### EXERCISE AIM
Omit every picture. Return all other data as it stands.

### MATERIAL FOR THIS TASK
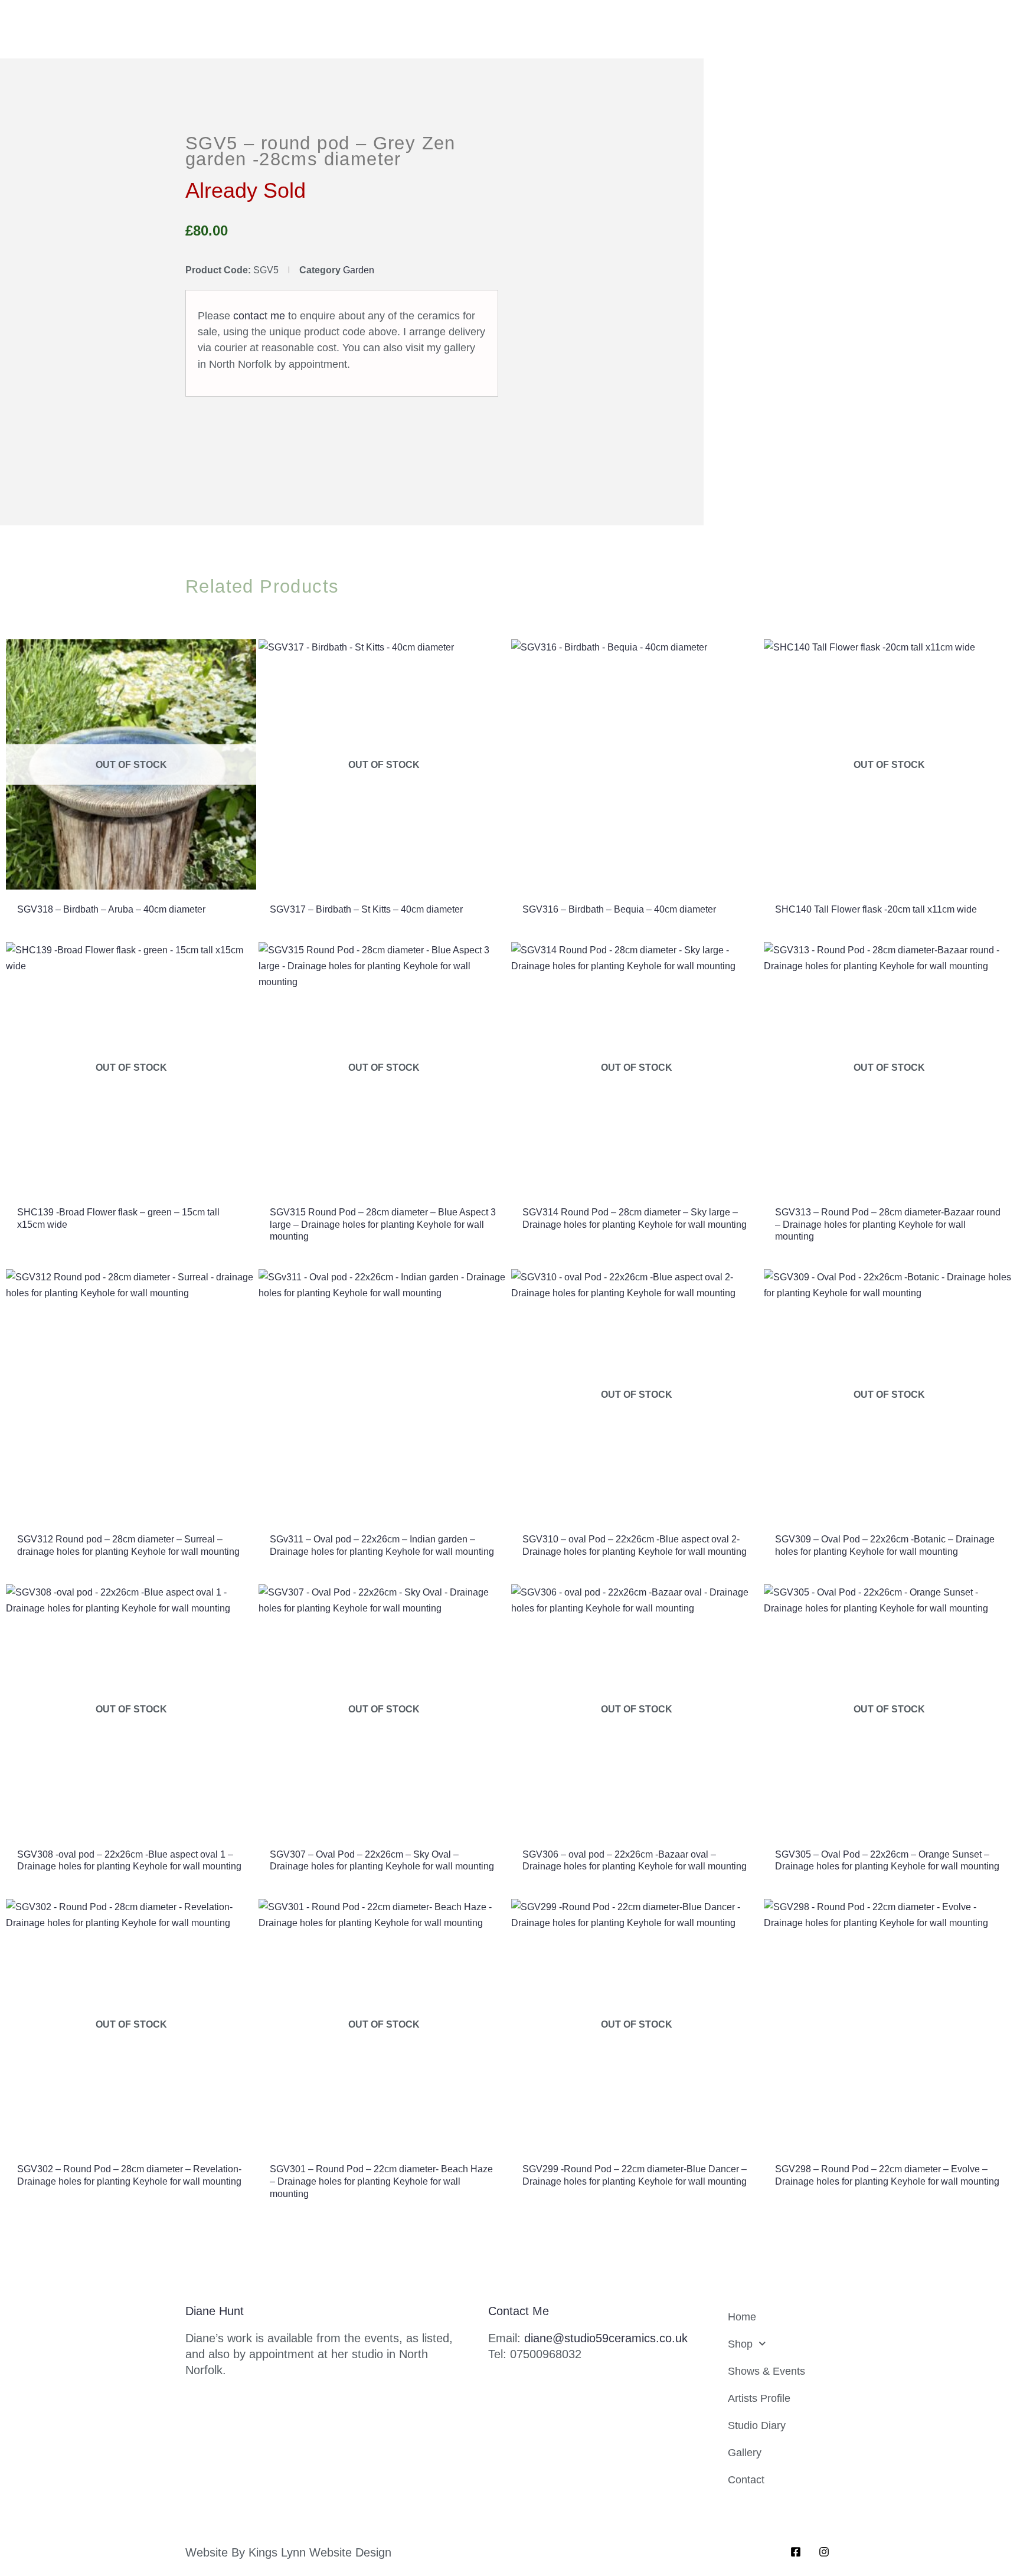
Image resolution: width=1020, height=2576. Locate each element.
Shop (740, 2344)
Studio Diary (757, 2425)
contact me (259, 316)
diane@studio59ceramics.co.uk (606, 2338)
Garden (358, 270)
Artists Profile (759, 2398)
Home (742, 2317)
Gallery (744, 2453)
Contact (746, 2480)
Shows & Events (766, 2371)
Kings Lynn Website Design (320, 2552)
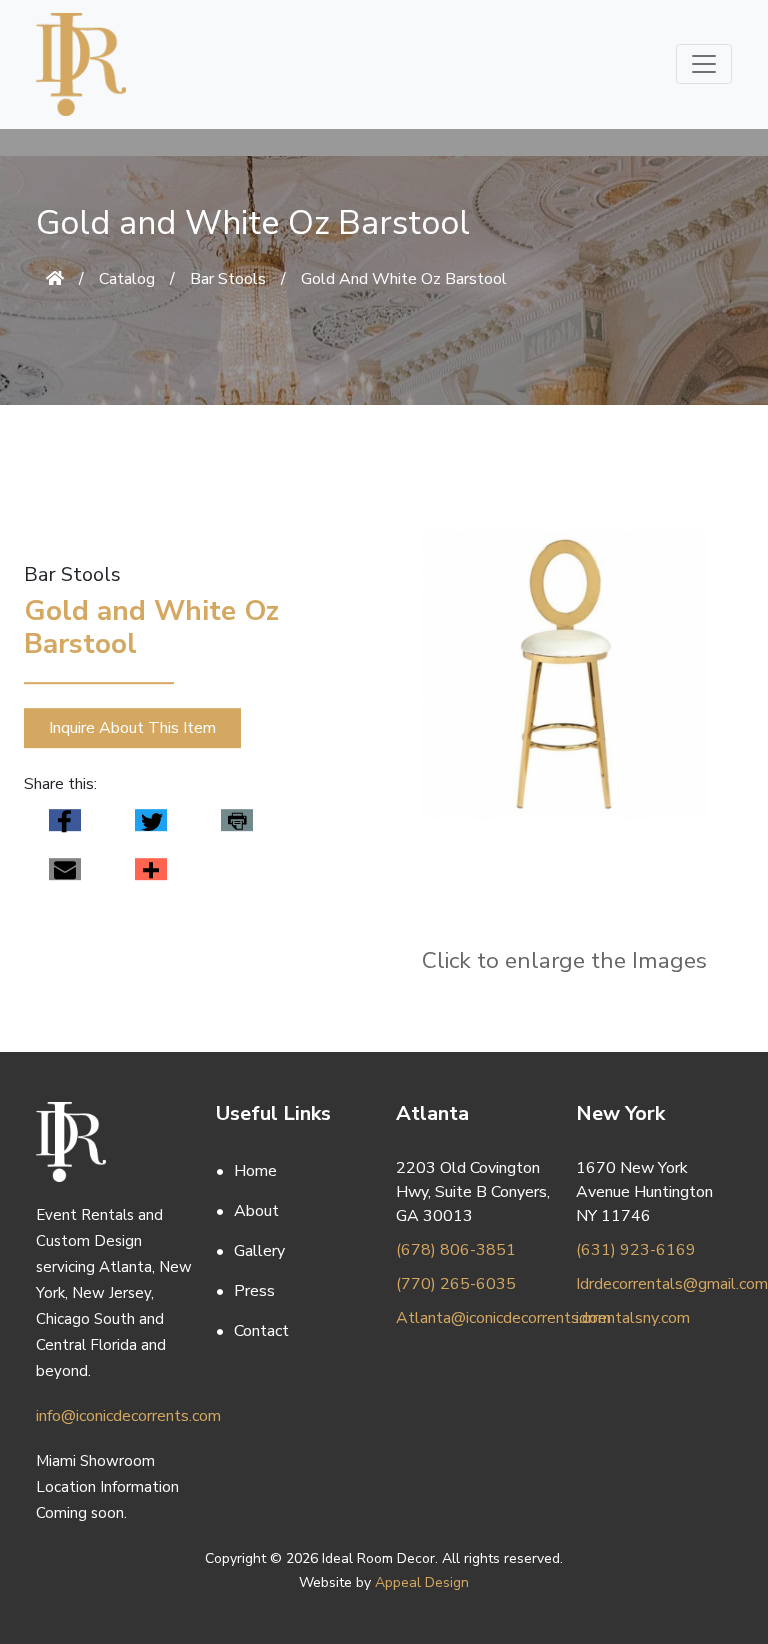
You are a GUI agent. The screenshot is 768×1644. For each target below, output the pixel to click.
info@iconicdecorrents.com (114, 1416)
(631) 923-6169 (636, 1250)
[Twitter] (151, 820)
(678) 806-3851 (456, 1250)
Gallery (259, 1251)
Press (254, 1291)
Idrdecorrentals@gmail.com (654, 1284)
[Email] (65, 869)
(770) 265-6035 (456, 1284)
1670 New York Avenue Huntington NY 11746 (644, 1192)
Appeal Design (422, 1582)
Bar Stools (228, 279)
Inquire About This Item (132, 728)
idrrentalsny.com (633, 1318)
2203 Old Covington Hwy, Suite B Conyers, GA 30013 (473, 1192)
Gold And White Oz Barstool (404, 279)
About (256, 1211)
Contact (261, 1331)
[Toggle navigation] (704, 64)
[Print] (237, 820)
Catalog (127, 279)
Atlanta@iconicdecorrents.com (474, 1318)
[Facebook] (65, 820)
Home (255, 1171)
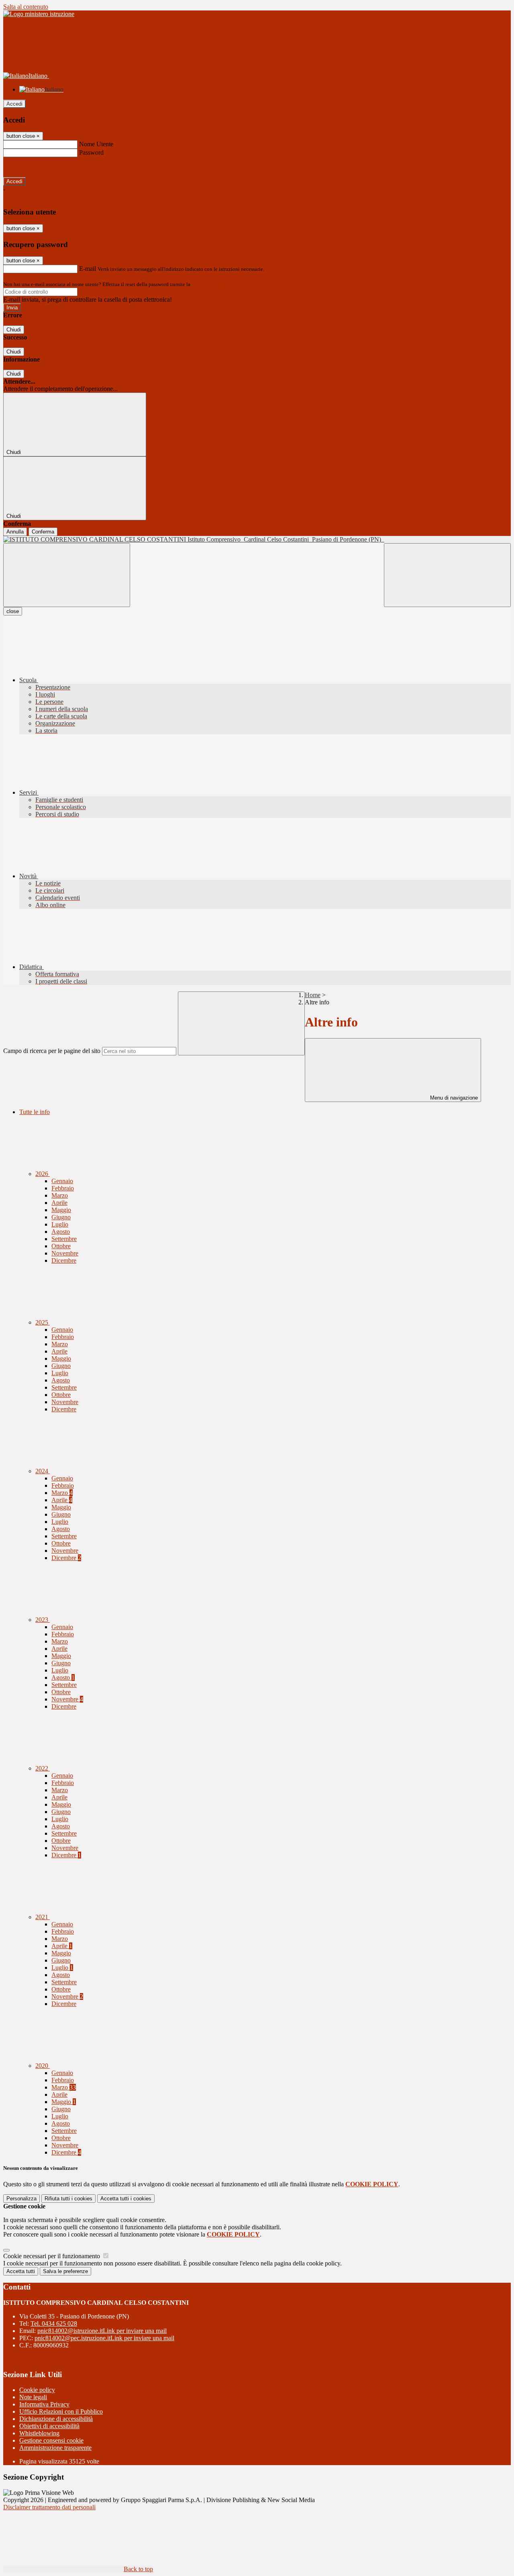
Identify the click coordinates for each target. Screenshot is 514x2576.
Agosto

### RESULT OF THIS TASK
Image resolution: width=1020, height=2576. Locate each element.
Shop (740, 2344)
Studio Diary (757, 2425)
contact me (259, 316)
diane@studio59ceramics.co.uk (606, 2338)
Garden (358, 270)
Artists Profile (759, 2398)
Home (742, 2317)
Gallery (744, 2453)
Contact (746, 2480)
Shows & Events (766, 2371)
Kings Lynn Website Design (320, 2552)
You are a GUI agent. The screenshot is 768×1644. For each target below, output the pixel to click.
info@iconicdecorrents.com (114, 1416)
(631) 923-6169 (636, 1250)
[Twitter] (151, 820)
(678) 806-3851 (456, 1250)
Gallery (259, 1251)
Press (254, 1291)
Idrdecorrentals@gmail.com (654, 1284)
[Email] (65, 869)
(770) 265-6035 (456, 1284)
1670 New York Avenue Huntington NY 11746 (644, 1192)
Appeal Design (422, 1582)
Bar Stools (228, 279)
Inquire About This Item (132, 728)
idrrentalsny.com (633, 1318)
2203 Old Covington Hwy, Suite B Conyers, GA 30013 (473, 1192)
Gold And White Oz Barstool (404, 279)
About (256, 1211)
Contact (261, 1331)
[Toggle navigation] (704, 64)
[Print] (237, 820)
Catalog (127, 279)
Atlanta@iconicdecorrents.com (474, 1318)
[Facebook] (65, 820)
Home (255, 1171)
Identify the click coordinates for each target. Screenshot is 514x2576.
Agosto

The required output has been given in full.